Roger Federer lost to Andy Roddick and missed out on the ATP crown.

Roger Federer lost to Andy Roddick and missed out on the ATP crown.


Roger Federer By the end of 2002, he had established himself as a top 10 player with big plans for the new season. The Swiss captured his first major title at Wimbledon in 2003, winning notable points and entering the competition against world no.

1 place during the US Open Series. On Monday, August 4, Roger was 340 points behind Andre Agassi on the ATP list. Andre lost to Renner Schuttler in the quarterfinals of the Canadian Masters and Federer had a chance to overtake him and win the ATP crown for the first time.

Just one day after his 22nd birthday, Roger took the court against Andy Roddick on August 9 in a semi-final that stood between him and dethroning Agassi. The Swiss won 6-4, 3-6, 7-6 in one hour and 56 minutes and failed to reach the final stage.

Thus, six months before Roger did so in February 2004, he missed out on a great opportunity to claim the ATP throne. This is their fifth meeting on the Tour and Andy’s first win. The American was highly motivated to do his best against Federer after losing in the Wimbledon semi-finals a month ago.

The Swiss led 4-2 in the final set but was unable to take home the match, ending his run to the semi-finals. After losing in the first round at Roland Garros, Roddick parted ways with longtime coach Tariq Benhabiles and hired Brad Gilbert.

Brad pulled the best out of him to no. 1 place in November of that year. After this win over Roger, Andy won 23 of 25 matches under Brad, and a month later he would win the US Open.

The American served just 48% of the time and was broken twice of Federer’s many chances. On the other hand, Roger struggled on his second serve, hitting ten double faults. The Swiss faced nine free-throw chances and saved seven.

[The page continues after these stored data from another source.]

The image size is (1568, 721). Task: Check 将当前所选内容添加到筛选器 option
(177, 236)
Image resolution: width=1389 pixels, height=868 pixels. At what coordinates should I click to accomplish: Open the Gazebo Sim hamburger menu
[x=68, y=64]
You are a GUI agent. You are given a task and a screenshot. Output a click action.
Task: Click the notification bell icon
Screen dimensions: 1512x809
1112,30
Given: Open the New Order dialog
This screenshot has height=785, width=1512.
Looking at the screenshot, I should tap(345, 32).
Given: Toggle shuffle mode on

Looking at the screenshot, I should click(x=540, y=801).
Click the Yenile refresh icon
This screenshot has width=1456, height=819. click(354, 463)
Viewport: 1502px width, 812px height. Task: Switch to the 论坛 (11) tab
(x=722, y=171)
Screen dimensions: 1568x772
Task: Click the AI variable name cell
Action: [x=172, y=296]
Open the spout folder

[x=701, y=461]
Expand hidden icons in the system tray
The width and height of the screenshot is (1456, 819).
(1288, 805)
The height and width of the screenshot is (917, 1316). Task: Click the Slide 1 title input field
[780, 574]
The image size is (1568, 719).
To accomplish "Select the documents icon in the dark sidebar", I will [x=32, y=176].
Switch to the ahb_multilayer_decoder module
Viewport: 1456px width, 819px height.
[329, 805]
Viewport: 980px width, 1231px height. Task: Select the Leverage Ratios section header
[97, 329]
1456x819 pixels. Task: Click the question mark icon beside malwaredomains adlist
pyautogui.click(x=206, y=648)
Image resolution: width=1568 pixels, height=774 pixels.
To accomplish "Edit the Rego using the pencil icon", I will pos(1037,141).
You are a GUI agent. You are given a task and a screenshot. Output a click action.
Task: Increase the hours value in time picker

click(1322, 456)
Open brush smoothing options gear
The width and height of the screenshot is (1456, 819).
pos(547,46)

He had a chance to seal the deal after a break in the final set but came up short in the final. Roddick stands at 34 winners and 23 unforced errors.

Roger Federer had a chance to become world no. 1 in Montreal 2003

At the same time, Roger finished the game with the same numbers, creating a ratio of 38-28 to follow the opponent’s pace and sometimes show at a higher level.

In the third game of the match, Roddick had two break opportunities and Roger converted the first goal to take the lead. The American moved in front 3-1 with three aces, playing well from the start and exploiting Roger’s backhand to dominate the rallies.

Federer recovered from a cold start to break back at 3-4 to build a 30-0 lead only to lose four points to fall 5-3 behind. The American closed out the opening game with a service winner after 29 minutes, ten minutes into the match, a secure second serve and a more determined player from the baseline.

Things went from bad to worse for Roger as he faced three break chances early in the second set. Strip them down for critical retention and enhancement. Both served well until game six until Andy ran into trouble on serve after going 40-0.

The Swiss converted as Roddick volleyed long after double-faulting to give Roger a break. Federer closed out the set by holding to love in game nine, reducing his errors and holding just that chance on the return to send the match to the decider.

Buoyed by this momentum, Roger broke early in the final set to find himself in the driving seat. He read Andy’s serve better than the opener and took charge from the baseline to close out the match with a backhand winner.

Federer saved two break points in game four with aces and the third with a forehand winner to move 3-1 ahead after refusing to serve. He had to dig deep again at 3-2, landing an incredible backhand crosscourt winner after a 23-stroke rally to stave off another break chance.

Roger closed out the match with two service winners to build a 4-2 lead, two games away from becoming world no. 1. Hanging in there, Roddick got another break after a good comeback in the 8th game to tie the game at 4-4.

The American fired three winners in the next game to move ahead and both players held the next three games comfortably to set up a break in the final. After Roger’s double fault, Andy gets his first mini-break on the second point.

Federer then missed an easy forehand and pulled a mini-break back at 1-3 and did his best to cross the finish line first to keep himself in contention. Still, his fate was pretty much sealed when Roddick took the next point with a perfect running forehand winner. American Roger moved to seal the deal and move into the final as he landed a long forehand at 6-3.